* [Quoted passage]:
···
October 20, 2014—Van Dyke drives up to the street scene where other cops have been trailing Laquan McDonald for some time. Six seconds after getting out of his vehicle, Van Dyke starts shooting Laquan—who is walking down the middle of the street, moving AWAY from the cops, and a full traffic lane away. Laquan’s hands are at his sides. When Van Dyke opens fire, he is NOT backpedaling (as he would claim), but appears to be moving toward Laquan as he fires. Laquan spins around from the impact of the bullet and immediately crumples to the ground, a puff of smoke rising from his body as he lies there. Van Dyke continues to fire shot after shot—16 in all—emptying his gun. Laquan’s body jerks as more bullets strike—but he makes no move to get up from the ground.

This was an execution-style murder of a human being at the hands of a uniformed “officer of the law.” Laquan’s great-aunt, who had lived with him for a long time, remembered, “He loved surprises. I remember one time, my mom’s birthday, he come back with a cake, we didn’t even know he went out to get a cake. She was so, so happy, so surprised. And all he kept saying was, ‘This my grandma’s birthday, this my grandma’s birthday.’ She was so overwhelmed to where she just couldn’t stop hugging him, kissing him, telling him how much she loved him. He was really just the life of the house.”
···
* [Given information]:
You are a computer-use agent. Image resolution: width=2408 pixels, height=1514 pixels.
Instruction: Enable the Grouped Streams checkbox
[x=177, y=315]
···
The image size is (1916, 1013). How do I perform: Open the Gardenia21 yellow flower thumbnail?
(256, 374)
···
* [What this task involves]:
Reproduce the passage about Laquan McDonald above, starting at the words "October 20, 2014—Van" and ending after the words "from the ground.".

* [The solution]:
October 20, 2014—Van Dyke drives up to the street scene where other cops have been trailing Laquan McDonald for some time. Six seconds after getting out of his vehicle, Van Dyke starts shooting Laquan—who is walking down the middle of the street, moving AWAY from the cops, and a full traffic lane away. Laquan’s hands are at his sides. When Van Dyke opens fire, he is NOT backpedaling (as he would claim), but appears to be moving toward Laquan as he fires. Laquan spins around from the impact of the bullet and immediately crumples to the ground, a puff of smoke rising from his body as he lies there. Van Dyke continues to fire shot after shot—16 in all—emptying his gun. Laquan’s body jerks as more bullets strike—but he makes no move to get up from the ground.